Она многое переспрашивала, чтобы продлить его разглагольствования, чтобы он получил себе пару лишних часов, ведь для Пальма, по мнению Сельмы, дело было в этом: еще пару часов не оставаться одному. Время от времени Сельма в его посещения удалялась в ванную комнату и быстренько съедала там штук пять «Mon Chéri» за раз. Из-за начавшейся деформации левой кисти она вскрывала целлофановую упаковку одной рукой, как тогда, когда ей пришлось таскать меня на себе три дня. После «Mon Chéri» она глубоко вздыхала, совала в рот эвкалиптовый леденец и возвращалась в кухню, где Пальм поджидал ее со своими дальнейшими рассуждениями.

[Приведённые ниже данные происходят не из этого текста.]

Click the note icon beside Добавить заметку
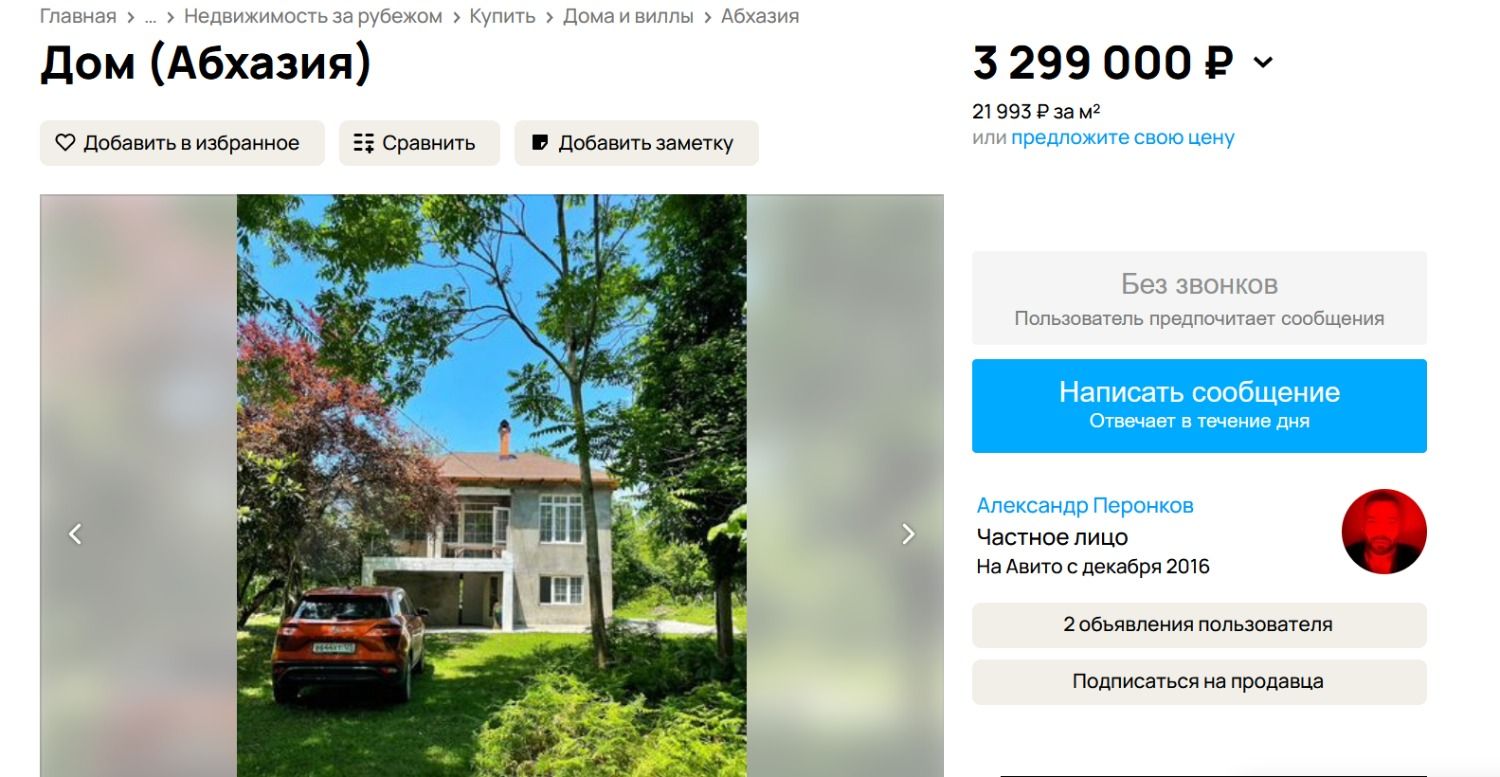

Никто из нас не осмеливался притронуться к Пальму. Мы подавали ему руку, и это было все. Мы никогда не обнимали его, не похлопывали по плечу. Ни в коем случае, мы это знали, Пальм не потерпел бы никаких прикосновений. Как будто мог рассыпаться в пыль.

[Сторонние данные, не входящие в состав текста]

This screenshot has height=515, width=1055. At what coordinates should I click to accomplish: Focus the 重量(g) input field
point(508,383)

— Нет, спасибо, не нужно, — сказала я, когда Пальм предложил свою помощь в поисках Аляски; я опасалась, что он все время будет цитировать Библию, в конце концов, в Библии много мест, подходящих для того, кто кого-нибудь ищет.
— Желаю вам Божьего благословения в вашем поиске, — сказал Пальм.
— Ищите, и обрящете, — ответила я, чтобы доставить Пальму радость, и это сработало.
Мы искали до самого вечера.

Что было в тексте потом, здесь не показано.